My background is assisted living, so the whole assisted living movement has that more home-like environment where a person ages in place, and you see a lot of the skilled nursing facilities — and even acute-care hospitals — are taking that assisted living, hotel-like services model. That’s what the consumer wants.
Tell me more about your home health company’s managed long-term insurance plan, and whether you see opportunity for skilled nursing.
I think that states turn to managed care to save money, and I understand from the state’s perspective why they want to do that, because they want to get out of the business of Medicaid.
New York State was aggressively turning toward managed long-term care. I think that they were very aggressive in the beginning; they wanted all people in some kind of managed long-term care program, including residents of skilled nursing facilities. I think now, things have changed a little, where maybe their approach was a little bit too aggressive. They had issues with the implementation of FIDA [Fully Integrated Duals Advantage, for both Medicare and Medicaid], this fully capitated program. They felt that was the future of managed long-term care, and then everybody would choose FIDA.
The problem was that it was a voluntary program, and who would want to give up their Medicare benefits voluntarily to join a managed care plan? People don’t have a good taste in their mouth — they work their entire lives for their Medicare card. So that fully capitated program was a bit of a flop.
But this partially capitated managed long-term care plan, I think, is here to stay in New York State. Maybe it doesn’t work well in the sub-acute environment, and in a nursing home environment, but it makes sense to manage the needs of the consumer in their own home. It saves the state a lot of money, because the plan is getting a capitated monthly rate. They have to provide services, home care services [within] that rate, and they’re incentivized to be efficient. The home care system in New York, it used to be that you got paid by the hour, so it incentivized providers to have more hours.
I think managed long-term care is definitely here to stay.
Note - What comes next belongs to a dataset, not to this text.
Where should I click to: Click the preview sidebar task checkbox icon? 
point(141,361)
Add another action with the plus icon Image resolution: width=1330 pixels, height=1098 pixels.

In the nursing home setting, I think that you’ll see more I-SNPs [Institutional Special Needs Plans] and more large providers starting their own I-SNP programs — because I-SNP works well with the whole PDPM movement, of providing efficient care.
Speaking of PDPM, what’s your outlook on the future of senior housing and care moving forward? Will it remain siloed in the future, or are we going to see truly site-neutral care and payments?
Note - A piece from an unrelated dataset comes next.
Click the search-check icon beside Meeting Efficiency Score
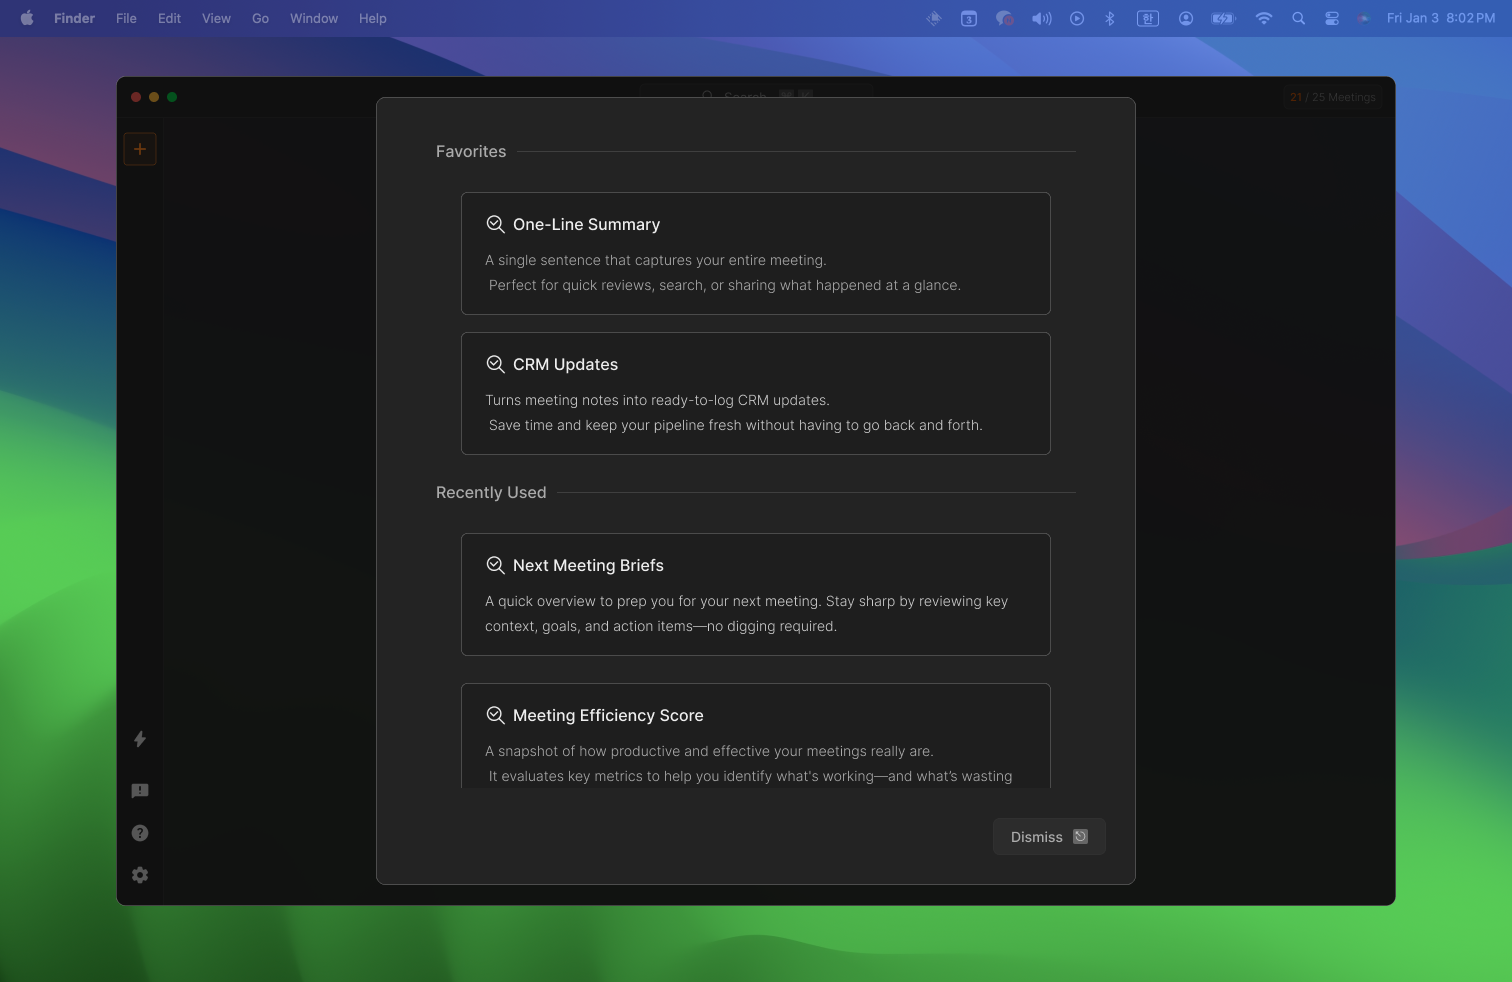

I think the mom-and-pop shops will slowly disappear, and there’ll be sophisticated providers — not the “focus factories” that are just looking at one sector of the continuum.
I think you’ll see more providers saying: “The consumer, we have to take care of them throughout the process, and that can start with them living in independent living, and then going to assisted living, and then skilled nursing if they have to, and then back to assisted living” — and really taking care of a person in the environment that they want to.
Not everybody wants to be taken care of in their own homes. Some people like the congregate care environment. But the demographic is definitely changing. There are people working well into their mid-80s and 90s now, and a lot of them are savvy with the Internet and research, and figuring out who your competition is.
I think it’s a more sophisticated consumer that demands more. Technology will play a big part as well. In 10 years, the long-term care system will look a little different than it does now. Everything takes a long time. We might be having the same conversation in a decade.
This interview has been condensed and edited for clarity.